## PROBLEM
Copy the records below word for word, from the line containing "Task: Open the Privacy & security shield icon" up to and including the last line of the records. Omit the pictures from your answer.

** start of MATERIAL **

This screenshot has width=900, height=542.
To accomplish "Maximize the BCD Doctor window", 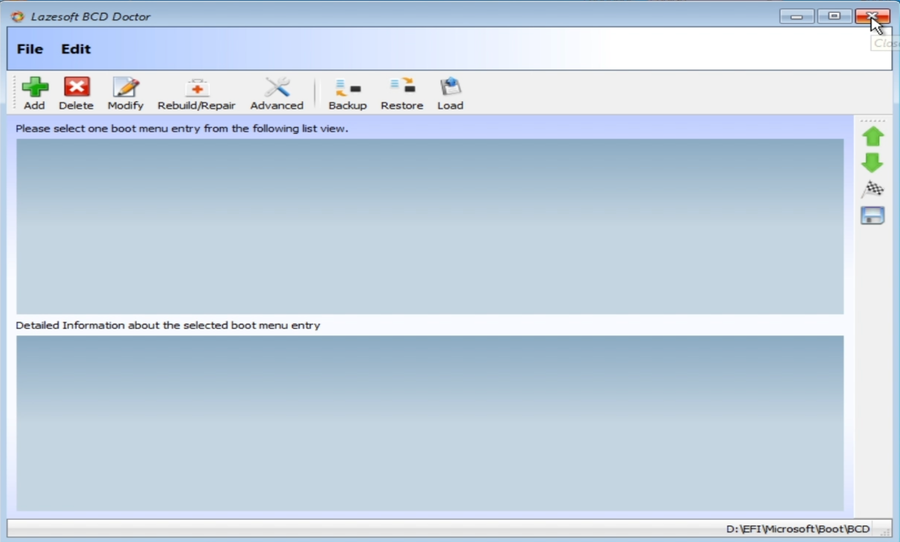I will [834, 16].
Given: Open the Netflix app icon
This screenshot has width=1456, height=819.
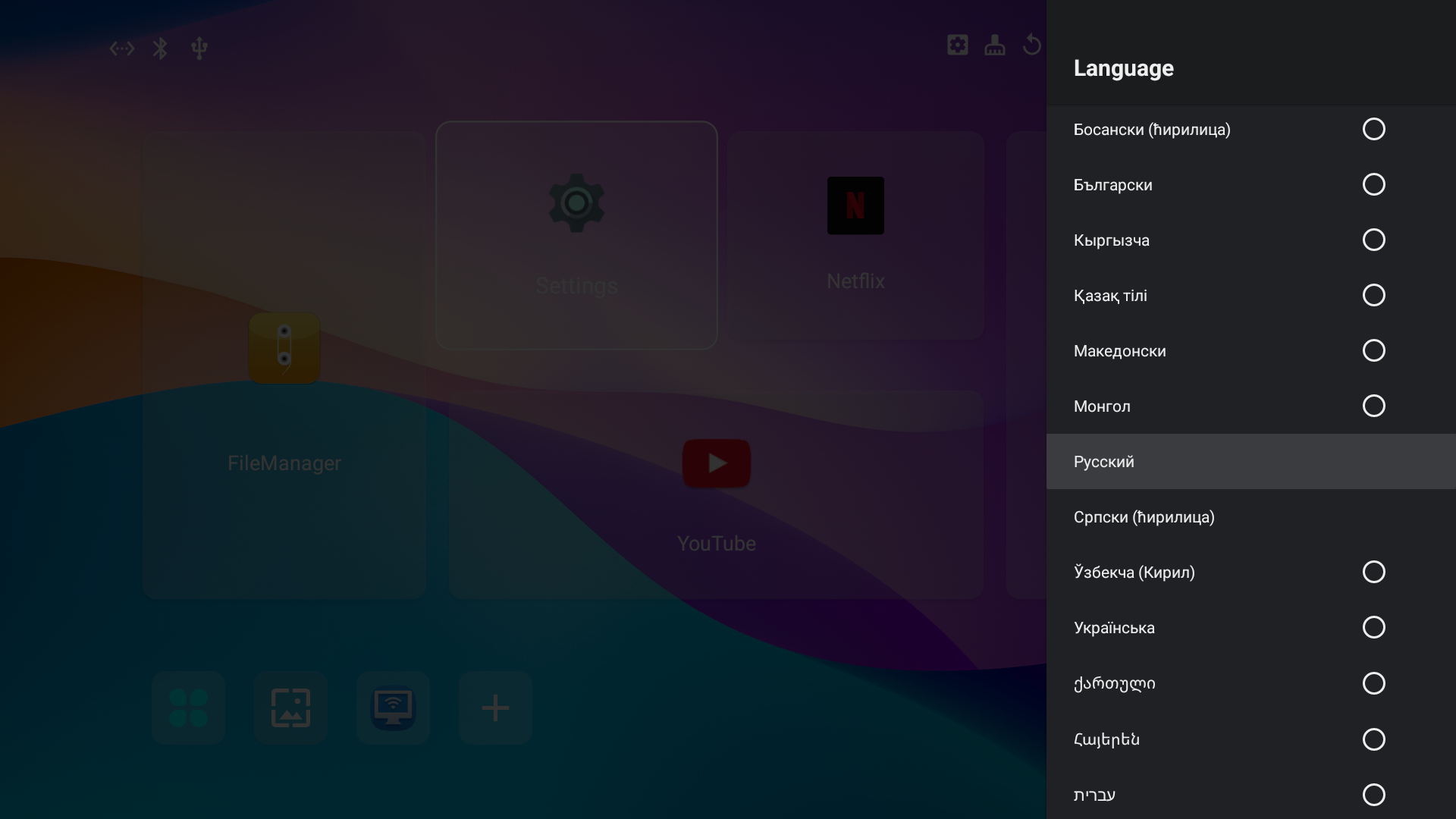Looking at the screenshot, I should pos(855,206).
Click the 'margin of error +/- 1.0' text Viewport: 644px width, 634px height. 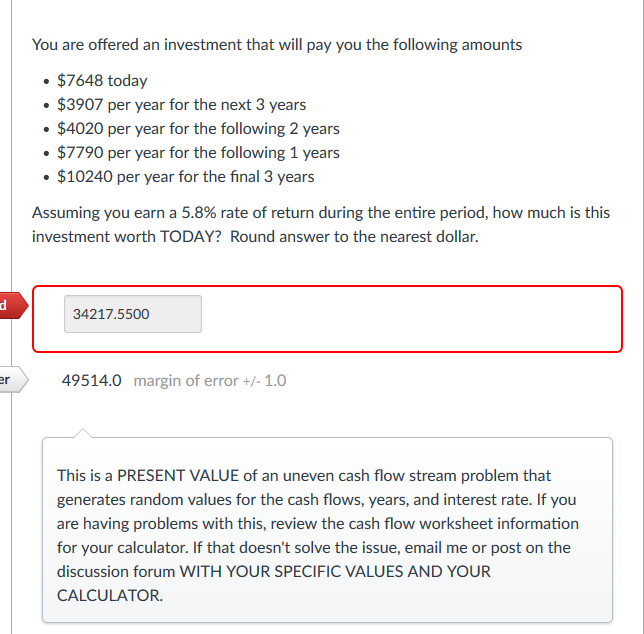click(x=209, y=381)
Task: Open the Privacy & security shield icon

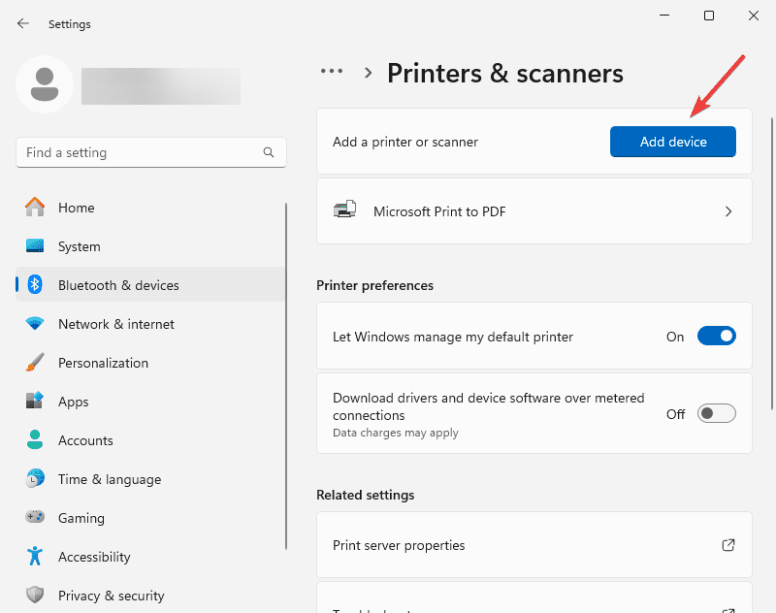Action: (x=35, y=596)
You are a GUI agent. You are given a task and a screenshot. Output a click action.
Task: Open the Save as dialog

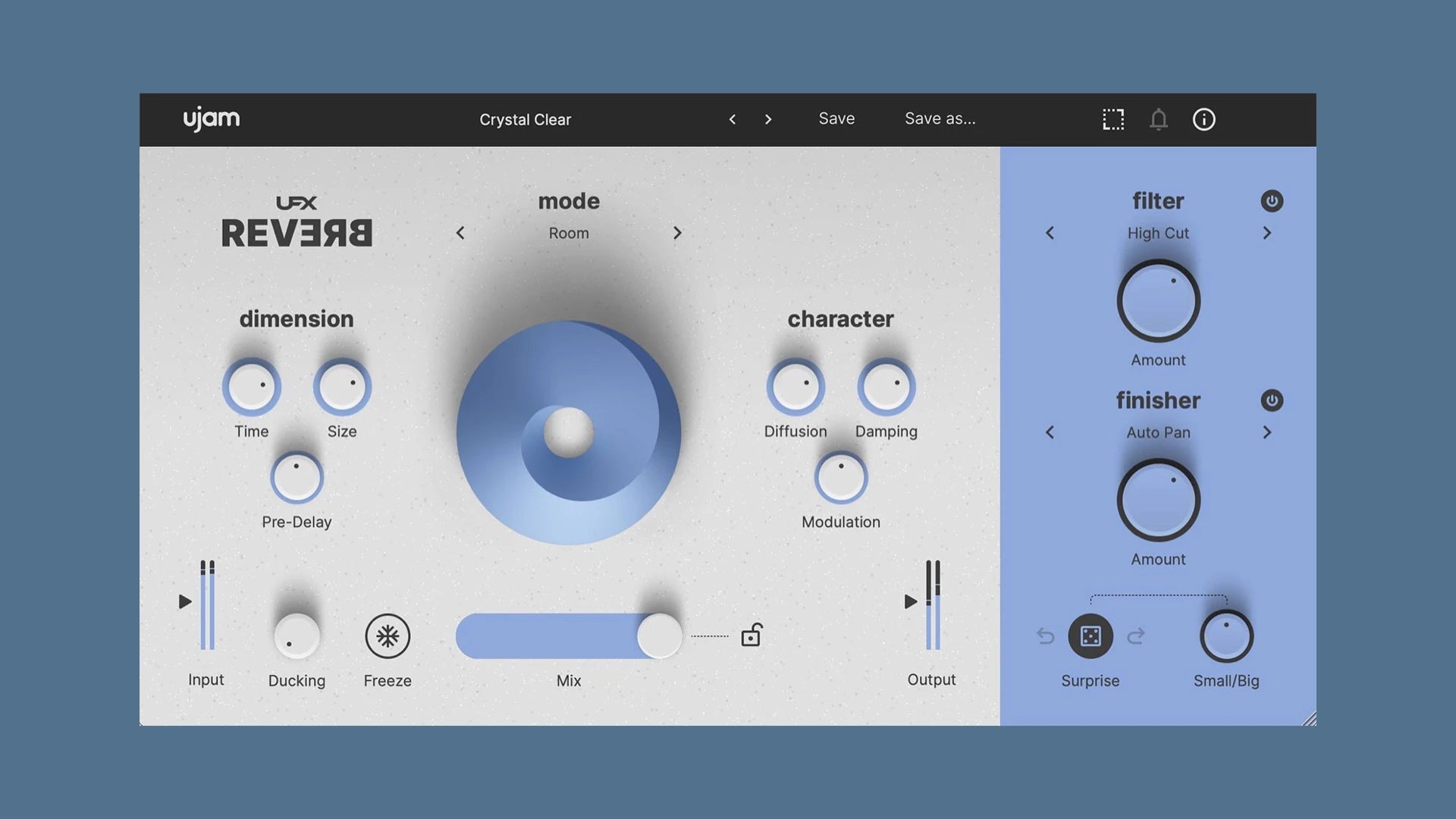pos(940,119)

** end of MATERIAL **

## REPLY TO THE TASK
Task: Open the Privacy & security shield icon

Action: (x=35, y=596)
You are a GUI agent. You are given a task and a screenshot. Output a click action.
Task: Open the Save as dialog

pos(940,119)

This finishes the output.